ES: In einer kritischen Bandbreite ist es nur schwer möglich, eine Tonhöhe von der anderen zu unterscheiden, manchmal geht das auch gar nicht. In den hohen Frequenzbereichen werden die kritischen Bandbreiten immer schmäler, in den tiefen immer breiter. Wir sprechen also von diesem psychoakustischen Phänomen, wenn man den Eindruck hat, dass die Musik plötzlich dissonant klingt, weil sich die Klänge scheinbar aneinander zu reiben beginnen.

SN: Die kritische Bandbreite steht metaphorisch für ein gesellschaftspolitisches Phänomen, das man derzeit an vielen Orten der Welt beobachten kann …

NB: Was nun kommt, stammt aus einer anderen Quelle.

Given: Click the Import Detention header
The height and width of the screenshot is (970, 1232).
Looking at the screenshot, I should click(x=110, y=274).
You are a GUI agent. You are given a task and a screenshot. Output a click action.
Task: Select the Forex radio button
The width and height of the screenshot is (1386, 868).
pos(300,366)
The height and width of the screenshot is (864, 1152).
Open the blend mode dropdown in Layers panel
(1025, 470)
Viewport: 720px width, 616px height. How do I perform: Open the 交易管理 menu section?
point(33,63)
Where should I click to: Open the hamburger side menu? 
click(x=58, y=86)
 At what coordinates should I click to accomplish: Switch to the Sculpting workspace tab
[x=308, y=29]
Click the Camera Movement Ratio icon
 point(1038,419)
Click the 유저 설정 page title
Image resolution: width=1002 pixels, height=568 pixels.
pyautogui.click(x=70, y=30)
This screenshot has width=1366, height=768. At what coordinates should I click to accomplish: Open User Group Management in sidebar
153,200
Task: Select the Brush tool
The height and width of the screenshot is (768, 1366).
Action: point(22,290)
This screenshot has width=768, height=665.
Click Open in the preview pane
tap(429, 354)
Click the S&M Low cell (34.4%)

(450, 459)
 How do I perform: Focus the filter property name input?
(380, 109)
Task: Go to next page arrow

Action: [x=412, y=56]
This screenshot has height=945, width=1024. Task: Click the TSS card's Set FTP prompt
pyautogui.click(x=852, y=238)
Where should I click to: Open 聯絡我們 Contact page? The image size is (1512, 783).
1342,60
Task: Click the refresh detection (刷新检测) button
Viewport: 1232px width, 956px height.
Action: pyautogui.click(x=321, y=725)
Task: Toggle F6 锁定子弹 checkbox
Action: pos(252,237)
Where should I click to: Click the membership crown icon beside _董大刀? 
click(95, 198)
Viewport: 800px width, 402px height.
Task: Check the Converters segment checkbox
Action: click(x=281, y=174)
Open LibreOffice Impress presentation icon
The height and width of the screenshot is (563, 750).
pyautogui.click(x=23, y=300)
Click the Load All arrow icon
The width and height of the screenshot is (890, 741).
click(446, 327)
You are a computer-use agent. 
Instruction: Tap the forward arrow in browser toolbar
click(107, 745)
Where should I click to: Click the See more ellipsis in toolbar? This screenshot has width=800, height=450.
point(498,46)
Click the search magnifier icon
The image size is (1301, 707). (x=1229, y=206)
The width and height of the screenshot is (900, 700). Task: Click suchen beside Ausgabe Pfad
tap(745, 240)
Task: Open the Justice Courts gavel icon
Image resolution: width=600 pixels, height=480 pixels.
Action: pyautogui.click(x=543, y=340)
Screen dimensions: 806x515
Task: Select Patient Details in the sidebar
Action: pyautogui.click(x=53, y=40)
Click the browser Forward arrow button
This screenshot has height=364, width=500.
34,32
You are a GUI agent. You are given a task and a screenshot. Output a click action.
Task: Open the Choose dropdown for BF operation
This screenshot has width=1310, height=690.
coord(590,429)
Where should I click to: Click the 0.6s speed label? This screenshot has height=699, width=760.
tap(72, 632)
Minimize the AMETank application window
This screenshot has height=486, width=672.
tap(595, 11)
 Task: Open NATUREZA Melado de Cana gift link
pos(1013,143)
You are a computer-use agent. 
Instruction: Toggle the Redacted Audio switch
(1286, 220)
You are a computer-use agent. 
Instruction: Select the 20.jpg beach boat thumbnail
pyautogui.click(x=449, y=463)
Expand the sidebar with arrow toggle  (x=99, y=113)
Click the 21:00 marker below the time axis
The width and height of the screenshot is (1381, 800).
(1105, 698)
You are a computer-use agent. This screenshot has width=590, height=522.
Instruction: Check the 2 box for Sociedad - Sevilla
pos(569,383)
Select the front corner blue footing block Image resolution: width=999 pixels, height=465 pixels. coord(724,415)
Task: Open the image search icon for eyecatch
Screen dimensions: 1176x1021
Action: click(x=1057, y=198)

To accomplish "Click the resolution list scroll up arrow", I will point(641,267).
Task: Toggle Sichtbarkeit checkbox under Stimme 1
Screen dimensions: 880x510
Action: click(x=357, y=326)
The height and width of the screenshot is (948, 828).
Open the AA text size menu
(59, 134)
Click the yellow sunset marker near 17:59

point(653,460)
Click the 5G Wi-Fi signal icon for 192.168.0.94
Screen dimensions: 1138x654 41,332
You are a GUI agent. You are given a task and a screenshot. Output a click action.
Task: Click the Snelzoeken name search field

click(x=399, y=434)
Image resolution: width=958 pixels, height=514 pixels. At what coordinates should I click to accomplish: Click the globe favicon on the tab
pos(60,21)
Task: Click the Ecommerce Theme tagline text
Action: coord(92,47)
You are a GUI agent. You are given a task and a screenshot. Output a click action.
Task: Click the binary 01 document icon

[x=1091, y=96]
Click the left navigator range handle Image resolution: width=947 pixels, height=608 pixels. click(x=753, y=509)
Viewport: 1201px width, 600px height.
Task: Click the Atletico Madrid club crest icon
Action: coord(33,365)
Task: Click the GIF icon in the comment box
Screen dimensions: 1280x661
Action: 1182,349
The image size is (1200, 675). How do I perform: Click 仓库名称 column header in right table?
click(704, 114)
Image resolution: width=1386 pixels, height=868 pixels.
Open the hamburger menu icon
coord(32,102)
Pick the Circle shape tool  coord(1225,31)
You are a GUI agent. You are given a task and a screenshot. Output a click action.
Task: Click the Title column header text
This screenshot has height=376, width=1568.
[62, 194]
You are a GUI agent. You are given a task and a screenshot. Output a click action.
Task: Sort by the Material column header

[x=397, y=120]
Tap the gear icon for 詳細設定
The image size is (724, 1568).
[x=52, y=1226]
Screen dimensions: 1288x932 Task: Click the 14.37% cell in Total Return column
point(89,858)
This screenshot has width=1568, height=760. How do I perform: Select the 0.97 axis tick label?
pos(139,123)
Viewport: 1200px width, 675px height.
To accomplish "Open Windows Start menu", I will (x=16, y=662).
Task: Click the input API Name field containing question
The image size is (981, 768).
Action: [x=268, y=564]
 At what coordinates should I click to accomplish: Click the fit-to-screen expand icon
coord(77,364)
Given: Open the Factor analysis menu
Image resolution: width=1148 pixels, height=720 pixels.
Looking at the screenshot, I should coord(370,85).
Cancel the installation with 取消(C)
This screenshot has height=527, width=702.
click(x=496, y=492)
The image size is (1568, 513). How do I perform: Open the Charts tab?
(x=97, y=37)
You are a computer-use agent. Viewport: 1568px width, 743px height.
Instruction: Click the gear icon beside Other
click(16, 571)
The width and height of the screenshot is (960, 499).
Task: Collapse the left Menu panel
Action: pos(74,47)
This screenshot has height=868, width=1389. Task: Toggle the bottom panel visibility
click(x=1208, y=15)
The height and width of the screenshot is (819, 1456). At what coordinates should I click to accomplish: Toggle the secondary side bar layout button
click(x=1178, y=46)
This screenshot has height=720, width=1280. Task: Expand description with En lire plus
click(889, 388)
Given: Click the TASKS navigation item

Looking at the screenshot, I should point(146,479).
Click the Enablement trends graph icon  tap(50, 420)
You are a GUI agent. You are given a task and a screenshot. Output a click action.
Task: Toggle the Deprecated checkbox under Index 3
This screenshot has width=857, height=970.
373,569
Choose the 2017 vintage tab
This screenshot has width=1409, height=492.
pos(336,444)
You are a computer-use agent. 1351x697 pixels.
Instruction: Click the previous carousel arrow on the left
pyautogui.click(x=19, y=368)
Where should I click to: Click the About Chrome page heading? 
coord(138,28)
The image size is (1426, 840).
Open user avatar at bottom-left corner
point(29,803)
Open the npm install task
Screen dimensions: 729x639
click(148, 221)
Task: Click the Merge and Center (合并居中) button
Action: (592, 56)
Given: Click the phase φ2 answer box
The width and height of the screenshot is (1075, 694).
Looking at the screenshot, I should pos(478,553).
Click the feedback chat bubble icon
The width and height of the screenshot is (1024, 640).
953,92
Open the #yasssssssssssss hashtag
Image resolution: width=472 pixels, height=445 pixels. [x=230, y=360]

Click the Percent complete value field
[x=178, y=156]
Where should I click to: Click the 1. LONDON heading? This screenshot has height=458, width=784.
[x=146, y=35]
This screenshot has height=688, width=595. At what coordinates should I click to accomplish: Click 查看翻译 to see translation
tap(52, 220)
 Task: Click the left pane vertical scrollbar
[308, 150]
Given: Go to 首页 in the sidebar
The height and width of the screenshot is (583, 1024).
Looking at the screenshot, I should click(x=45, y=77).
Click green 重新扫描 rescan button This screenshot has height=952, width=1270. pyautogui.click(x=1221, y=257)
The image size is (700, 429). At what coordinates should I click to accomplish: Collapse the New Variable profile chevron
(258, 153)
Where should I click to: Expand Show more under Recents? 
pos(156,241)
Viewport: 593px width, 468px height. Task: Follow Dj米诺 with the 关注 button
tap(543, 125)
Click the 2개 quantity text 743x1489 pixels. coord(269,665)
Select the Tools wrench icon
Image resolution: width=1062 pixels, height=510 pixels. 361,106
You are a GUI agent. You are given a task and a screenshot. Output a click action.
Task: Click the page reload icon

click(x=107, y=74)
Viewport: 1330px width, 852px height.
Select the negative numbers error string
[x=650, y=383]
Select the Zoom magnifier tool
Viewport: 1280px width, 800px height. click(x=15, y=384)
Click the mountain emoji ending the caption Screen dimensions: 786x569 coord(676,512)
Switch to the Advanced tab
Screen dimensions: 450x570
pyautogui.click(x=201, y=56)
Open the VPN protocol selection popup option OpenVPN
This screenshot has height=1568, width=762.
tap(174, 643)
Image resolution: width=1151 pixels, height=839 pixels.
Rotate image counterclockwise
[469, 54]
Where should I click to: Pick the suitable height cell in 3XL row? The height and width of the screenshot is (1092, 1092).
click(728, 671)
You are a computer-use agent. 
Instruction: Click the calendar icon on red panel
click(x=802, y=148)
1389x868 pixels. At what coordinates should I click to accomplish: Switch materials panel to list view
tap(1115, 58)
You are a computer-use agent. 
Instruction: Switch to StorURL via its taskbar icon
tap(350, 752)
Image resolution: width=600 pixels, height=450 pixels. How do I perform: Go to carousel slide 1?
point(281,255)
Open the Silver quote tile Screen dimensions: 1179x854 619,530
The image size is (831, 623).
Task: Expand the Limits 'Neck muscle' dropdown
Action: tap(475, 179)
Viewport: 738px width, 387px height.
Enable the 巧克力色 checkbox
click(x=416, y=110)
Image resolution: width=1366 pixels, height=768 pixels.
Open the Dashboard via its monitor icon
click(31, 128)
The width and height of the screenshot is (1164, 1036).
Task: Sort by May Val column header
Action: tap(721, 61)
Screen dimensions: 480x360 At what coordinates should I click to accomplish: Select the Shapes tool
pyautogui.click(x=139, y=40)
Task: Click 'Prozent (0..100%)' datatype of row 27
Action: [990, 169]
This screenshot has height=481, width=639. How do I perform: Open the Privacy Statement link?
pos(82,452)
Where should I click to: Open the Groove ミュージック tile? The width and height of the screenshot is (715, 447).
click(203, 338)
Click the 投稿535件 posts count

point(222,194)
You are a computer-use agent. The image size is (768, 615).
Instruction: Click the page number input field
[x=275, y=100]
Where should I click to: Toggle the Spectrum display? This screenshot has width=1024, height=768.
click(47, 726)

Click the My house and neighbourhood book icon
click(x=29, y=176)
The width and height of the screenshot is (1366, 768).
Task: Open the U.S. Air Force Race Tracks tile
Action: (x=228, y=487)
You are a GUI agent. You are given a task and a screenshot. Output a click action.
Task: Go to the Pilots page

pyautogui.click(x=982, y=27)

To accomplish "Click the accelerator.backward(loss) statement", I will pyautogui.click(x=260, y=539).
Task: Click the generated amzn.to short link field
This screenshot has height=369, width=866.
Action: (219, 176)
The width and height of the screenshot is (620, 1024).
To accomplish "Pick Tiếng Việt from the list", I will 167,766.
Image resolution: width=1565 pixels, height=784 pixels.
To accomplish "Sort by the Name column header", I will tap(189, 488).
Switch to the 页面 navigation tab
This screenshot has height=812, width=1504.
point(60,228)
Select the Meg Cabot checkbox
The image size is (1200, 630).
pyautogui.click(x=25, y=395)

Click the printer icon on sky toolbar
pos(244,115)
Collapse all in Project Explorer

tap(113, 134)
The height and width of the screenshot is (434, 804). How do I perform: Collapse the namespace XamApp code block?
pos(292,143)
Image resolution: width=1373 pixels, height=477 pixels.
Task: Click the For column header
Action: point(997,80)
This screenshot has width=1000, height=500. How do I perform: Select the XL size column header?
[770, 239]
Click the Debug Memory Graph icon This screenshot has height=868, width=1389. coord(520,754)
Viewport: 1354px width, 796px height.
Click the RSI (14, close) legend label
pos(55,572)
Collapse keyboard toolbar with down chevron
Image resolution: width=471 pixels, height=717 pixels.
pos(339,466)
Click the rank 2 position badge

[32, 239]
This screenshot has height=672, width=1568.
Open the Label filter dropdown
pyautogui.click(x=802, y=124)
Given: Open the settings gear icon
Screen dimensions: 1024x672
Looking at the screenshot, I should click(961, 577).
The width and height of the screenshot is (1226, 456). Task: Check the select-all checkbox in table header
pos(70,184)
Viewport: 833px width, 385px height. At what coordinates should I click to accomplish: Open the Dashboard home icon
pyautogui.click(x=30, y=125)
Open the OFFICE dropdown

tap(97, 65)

ES: Wir befinden uns im Moment in einer Twighlight Zone, in der wir nicht genau wissen, wo wir hinsteuern. Es könnte in einen anderen Morgen gehen, wir könnten uns aber auch plötzlich in einem autokratischen System wiederfinden. Wir sehen ja gerade, wie ein autokratisches System nach dem anderen wieder entsteht und wie brutal diese Regime sind; wie sie das, was wir als Gesellschaften in Hunderten von Jahren aufgebaut haben, einfach zerstören. Das passiert auch in Staaten, die demokratisch sind, in denen die Menschen wählen gehen können. Welche Bedürfnisse gibt es in diesen Gesellschaften? Das ist für mich nicht nachvollziehbar. Und das ist, wie ich glaube, ein Zustand, der für viele sehr bedrückend ist, weil es einfach noch nicht klar ist, wo es hingehen wird und wie man sich angesichts dieser Entwicklung am besten verhalten sollte. Es kann in die Nacht hineingehen, in das Finstere oder Dystopische, es kann aber auch in diesen anderen Morgen gehen, in eine vielleicht etwas andere Form der Demokratie oder gesellschaftspolitischen Ordnung. Es ist alles möglich. Wir können es nicht wissen, aber als Künstler:innen können wir Stimmungen aufnehmen, die wir in unserer Umgebung wahrnehmen, um sie – wie in meinem Fall – etwa in Klang zu übersetzen.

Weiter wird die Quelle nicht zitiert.